Capturing the imagination

The greenhouse idea has emotional as well as scientific appeal.

"People of all ages will get excited about the idea of growing a plant on the moon," Jane Poynter, president and founder of Paragon (as well as MacCallum's wife), said in the advisory. "Imagine a bright flower on a plant in a crystal clear growth chamber on the surface of the moon, with the full Earth rising above the moonscape behind it; these are the ideas that got me interested in space."

MacCallum has been impressed in particular by how kids react to the idea. "To them, right now it's more cool than astronauts," he told me.

But the experiment isn't just kid stuff. "The first plant to grow from seed and complete its life cycle on another world will be a significant step in the expansion of life beyond the earth," Chris McKay, a planetary scientist at NASA's Ames Research Center, said in the advisory. "The sooner we do it, the better."

Plants already have been found to flourish in zero gravity - in fact, Paragon played a big role in plant-growth experiments on the space shuttle and Russia's Mir space station as well as on the international space station. But plants haven't yet been grown in lunar-type reduced gravity, said Volker Kern, Paragon's director of NASA human spaceflight programs.

"Scientifically, it will be very interesting to understand the effects of the moon and one-sixth gravity on plant growth," he said.

Mother Nature on another world

MacCallum knows that getting plants to grow in the Lunar Oasis will be a challenge. First of all, the greenhouse would have to survive the trip to the moon in working order - which is definitely one giant leap for the Odyssey Moon team.

Then Mother Nature would have to do its thing on another world, with a lot of help from the onboard life support system. The current prototype for the greenhouse is a 15-inch-high (37.5-centimeter-high) reinforced glass cylinder that's about 7 inches (18 centimeters) wide on the bottom. Seeds for a rapid-cycle type of Brassica plant - basically, mustard seeds - would be planted in Earth soil within the container.

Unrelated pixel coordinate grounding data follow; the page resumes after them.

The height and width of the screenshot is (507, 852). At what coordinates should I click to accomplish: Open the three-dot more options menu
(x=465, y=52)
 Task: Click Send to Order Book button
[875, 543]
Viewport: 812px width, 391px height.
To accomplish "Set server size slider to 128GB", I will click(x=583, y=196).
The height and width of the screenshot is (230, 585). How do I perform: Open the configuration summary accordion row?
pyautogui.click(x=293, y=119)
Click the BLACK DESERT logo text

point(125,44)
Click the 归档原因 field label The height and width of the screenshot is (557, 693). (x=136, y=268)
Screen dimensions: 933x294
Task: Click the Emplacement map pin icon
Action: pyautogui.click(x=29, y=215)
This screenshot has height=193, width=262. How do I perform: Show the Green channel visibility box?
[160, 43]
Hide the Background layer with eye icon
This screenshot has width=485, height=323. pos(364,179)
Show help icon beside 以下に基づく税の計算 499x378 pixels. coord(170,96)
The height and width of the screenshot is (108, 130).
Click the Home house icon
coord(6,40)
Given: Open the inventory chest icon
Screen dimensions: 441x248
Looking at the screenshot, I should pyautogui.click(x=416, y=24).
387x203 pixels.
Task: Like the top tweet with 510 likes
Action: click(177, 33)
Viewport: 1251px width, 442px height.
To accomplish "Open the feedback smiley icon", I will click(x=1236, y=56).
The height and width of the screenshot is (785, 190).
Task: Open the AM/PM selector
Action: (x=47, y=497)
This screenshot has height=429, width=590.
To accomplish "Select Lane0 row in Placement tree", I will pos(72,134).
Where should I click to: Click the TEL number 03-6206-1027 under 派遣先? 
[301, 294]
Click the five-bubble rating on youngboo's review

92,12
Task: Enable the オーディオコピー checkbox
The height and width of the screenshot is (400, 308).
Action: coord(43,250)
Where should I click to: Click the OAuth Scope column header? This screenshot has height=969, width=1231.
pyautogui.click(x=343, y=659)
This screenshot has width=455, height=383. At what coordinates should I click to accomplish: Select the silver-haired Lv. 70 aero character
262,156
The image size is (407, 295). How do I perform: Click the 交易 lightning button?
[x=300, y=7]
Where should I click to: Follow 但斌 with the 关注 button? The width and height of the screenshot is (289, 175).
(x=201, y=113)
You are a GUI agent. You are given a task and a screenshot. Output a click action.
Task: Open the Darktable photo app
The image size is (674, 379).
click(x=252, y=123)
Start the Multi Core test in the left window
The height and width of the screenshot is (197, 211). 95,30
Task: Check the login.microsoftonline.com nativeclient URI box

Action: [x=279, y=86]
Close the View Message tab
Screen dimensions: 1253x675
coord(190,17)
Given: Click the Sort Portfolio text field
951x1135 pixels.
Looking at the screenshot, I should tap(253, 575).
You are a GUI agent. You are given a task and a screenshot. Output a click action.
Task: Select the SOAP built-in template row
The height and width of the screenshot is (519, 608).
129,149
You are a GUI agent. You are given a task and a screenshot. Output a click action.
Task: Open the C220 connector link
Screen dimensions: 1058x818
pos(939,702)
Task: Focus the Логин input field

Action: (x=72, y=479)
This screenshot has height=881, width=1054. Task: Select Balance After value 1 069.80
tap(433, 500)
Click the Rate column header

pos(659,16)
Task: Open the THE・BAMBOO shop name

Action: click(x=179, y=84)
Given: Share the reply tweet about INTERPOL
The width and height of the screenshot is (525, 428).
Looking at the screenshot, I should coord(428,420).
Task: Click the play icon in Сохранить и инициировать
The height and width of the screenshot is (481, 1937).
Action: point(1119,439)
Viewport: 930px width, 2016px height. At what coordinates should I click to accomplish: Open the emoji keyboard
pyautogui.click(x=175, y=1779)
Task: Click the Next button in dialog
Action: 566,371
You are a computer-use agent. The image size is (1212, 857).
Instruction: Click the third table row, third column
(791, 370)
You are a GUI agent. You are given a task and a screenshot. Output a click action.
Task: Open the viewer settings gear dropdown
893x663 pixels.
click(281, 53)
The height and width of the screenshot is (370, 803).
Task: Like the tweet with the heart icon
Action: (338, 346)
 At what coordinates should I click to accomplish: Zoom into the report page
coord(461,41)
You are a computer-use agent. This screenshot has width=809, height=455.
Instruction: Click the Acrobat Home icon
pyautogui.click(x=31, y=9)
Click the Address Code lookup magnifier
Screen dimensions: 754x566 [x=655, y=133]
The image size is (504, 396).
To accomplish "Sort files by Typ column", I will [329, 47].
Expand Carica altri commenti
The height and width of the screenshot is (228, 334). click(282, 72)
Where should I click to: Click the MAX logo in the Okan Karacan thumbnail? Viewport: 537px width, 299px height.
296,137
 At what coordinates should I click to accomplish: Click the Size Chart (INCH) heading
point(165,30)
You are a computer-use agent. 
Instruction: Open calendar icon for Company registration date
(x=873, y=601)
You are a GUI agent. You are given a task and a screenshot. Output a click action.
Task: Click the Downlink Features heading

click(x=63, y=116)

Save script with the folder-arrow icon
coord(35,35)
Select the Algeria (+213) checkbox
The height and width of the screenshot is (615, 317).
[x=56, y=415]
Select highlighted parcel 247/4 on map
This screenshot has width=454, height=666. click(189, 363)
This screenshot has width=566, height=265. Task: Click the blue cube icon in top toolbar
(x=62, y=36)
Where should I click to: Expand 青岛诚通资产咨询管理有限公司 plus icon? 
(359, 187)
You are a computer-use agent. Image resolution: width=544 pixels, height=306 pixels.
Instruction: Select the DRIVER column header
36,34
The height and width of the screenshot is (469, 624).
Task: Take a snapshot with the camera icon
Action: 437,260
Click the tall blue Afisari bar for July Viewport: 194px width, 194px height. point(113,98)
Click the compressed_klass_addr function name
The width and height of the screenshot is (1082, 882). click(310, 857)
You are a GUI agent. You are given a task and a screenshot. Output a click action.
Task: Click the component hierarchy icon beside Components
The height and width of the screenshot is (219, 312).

"It's one of those 'lab-rat' plants that scientists use a lot and know very well," MacCallum explained.

The petite plants have been bred on Earth to develop yellow flowers 14 days after planting - which happens to be how long a lunar day lasts. "We're hoping to at least go to flower and set seed in the course of one lunar day," MacCallum said.

Without the mediating influence of an atmosphere, lunar surface temperatures can swing widely between day and night, from 225 degrees Fahrenheit (107 degrees Celsius) during the day to colder than 240 degrees below zero F (-153 degrees C) at night. "My guess is the plant is going to get so cold that it dies during the night," MacCallum said.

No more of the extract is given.